As exciting as that is, Levie is no stranger to making history. To date he claims 89 records, all made at Bonneville. He set his first record in 2009 with a Honda 50.

Since then Levie and his father Allen Levie have put in countless hours in the garage constructing the next meanest, leanest machine.

Allen has been racing since the 1960s. When John was growing up in Reno, Ely, Carson City and Elko he tried other sports but decided, like his dad, that he prefered racing to team sports.

John credits his success to his father’s mechanical skills.

“The race is won in the garage,” Levie said. “He is the brains behind the operation.”

Levie has been living in Elko since 2004. Fortunately, his parents, who are both big supporters and part of his pit crew, live just down the street.

Although Levie gets the credit for setting records, he said his entire family helps him at each race.

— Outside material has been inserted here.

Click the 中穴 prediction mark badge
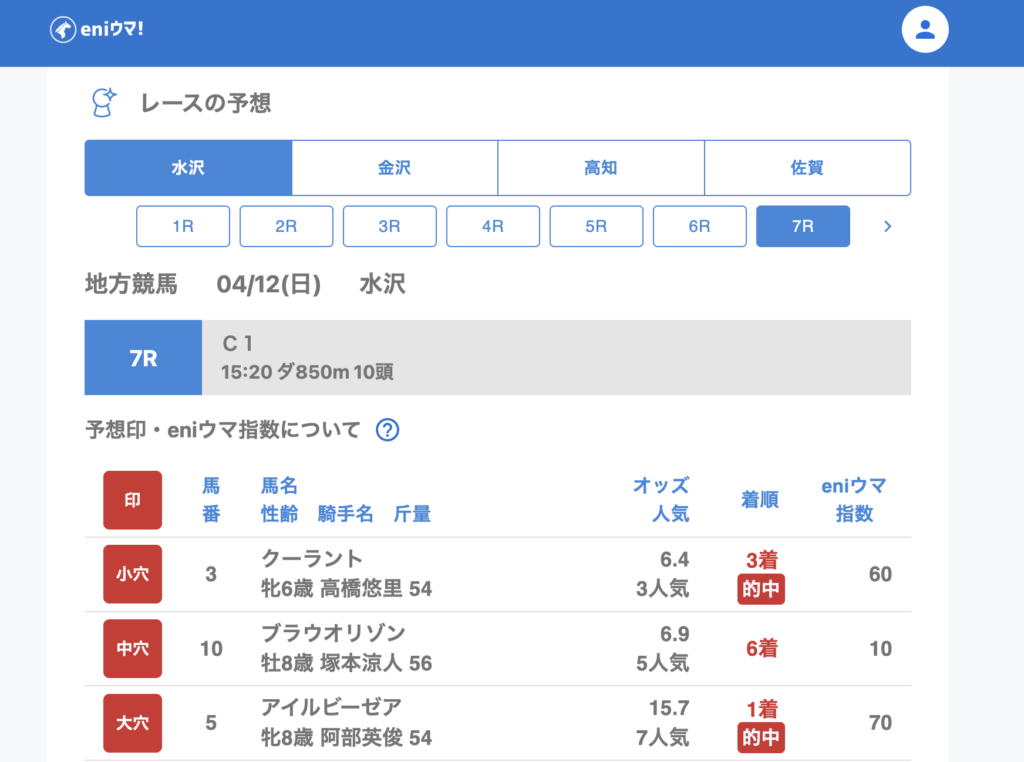Image resolution: width=1024 pixels, height=762 pixels. tap(132, 649)
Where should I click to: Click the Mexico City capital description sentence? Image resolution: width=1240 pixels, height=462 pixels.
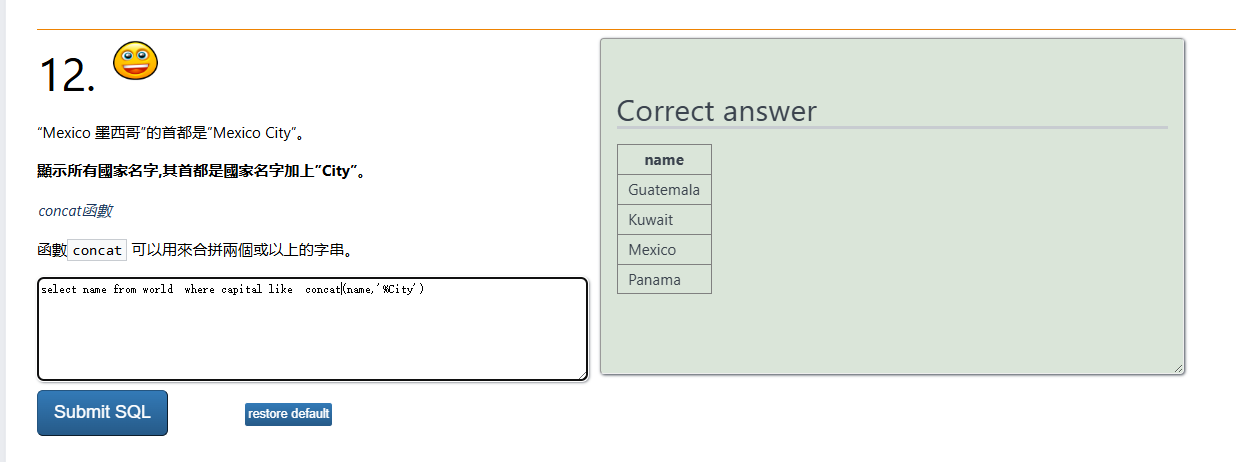click(x=170, y=133)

“We have a small crew,” Levie said. “It takes quite a few people to push the bike off the line. My dad gets me strapped in. That is a real undertaking, because the bike is small. The straps are really, really tight. The trust that you have to have in somebody to do that is really high.”

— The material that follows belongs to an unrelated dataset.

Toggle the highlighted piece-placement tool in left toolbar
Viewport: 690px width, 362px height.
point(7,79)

The space that Levie occupies in the “mini-rocket” is, indeed, small. Add a thick fireproof suit, helmet and gloves and Levie is packed in, much like a sardine in a can.

After push-off, Levie and the motorcycle are going so fast they are out of sight in no time at all.

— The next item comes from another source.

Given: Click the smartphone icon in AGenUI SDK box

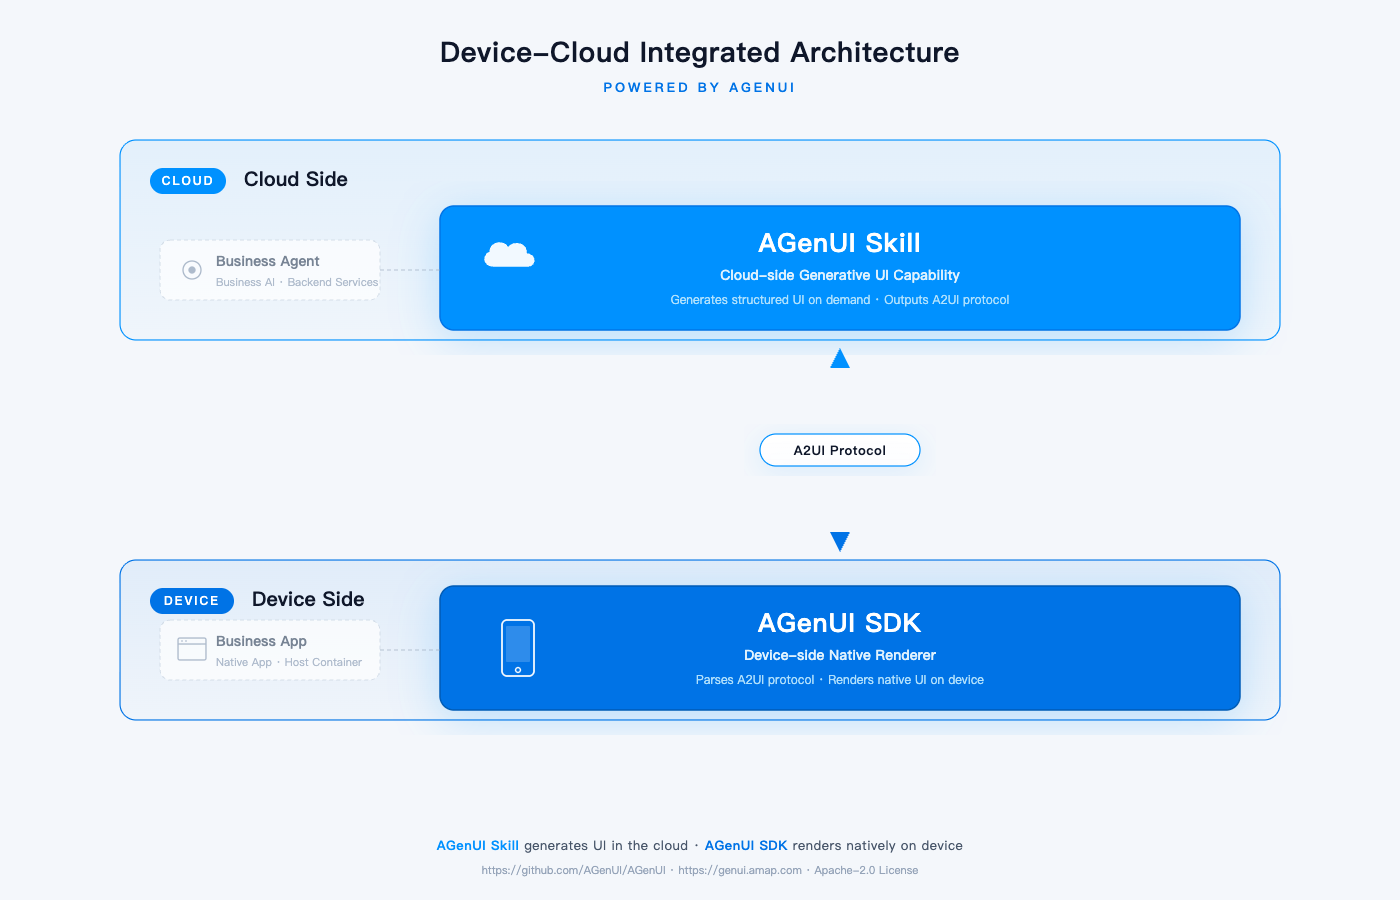Looking at the screenshot, I should (x=518, y=648).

“He’s just gone,” said Michele Belsher, who is part of the crew.

Levie says this year’s winning motorcycle design was his dad’s idea.

“It started on an eight and a half by 11 piece of paper,” he said. “We built the bike, took it to the wind tunnel, brought the bike home and realized the coefficient of drag and the natural frictional losses that we were going to have on this motorcycle were so low that it was going to go really fast. We needed to strengthen and build things thicker than what we had.”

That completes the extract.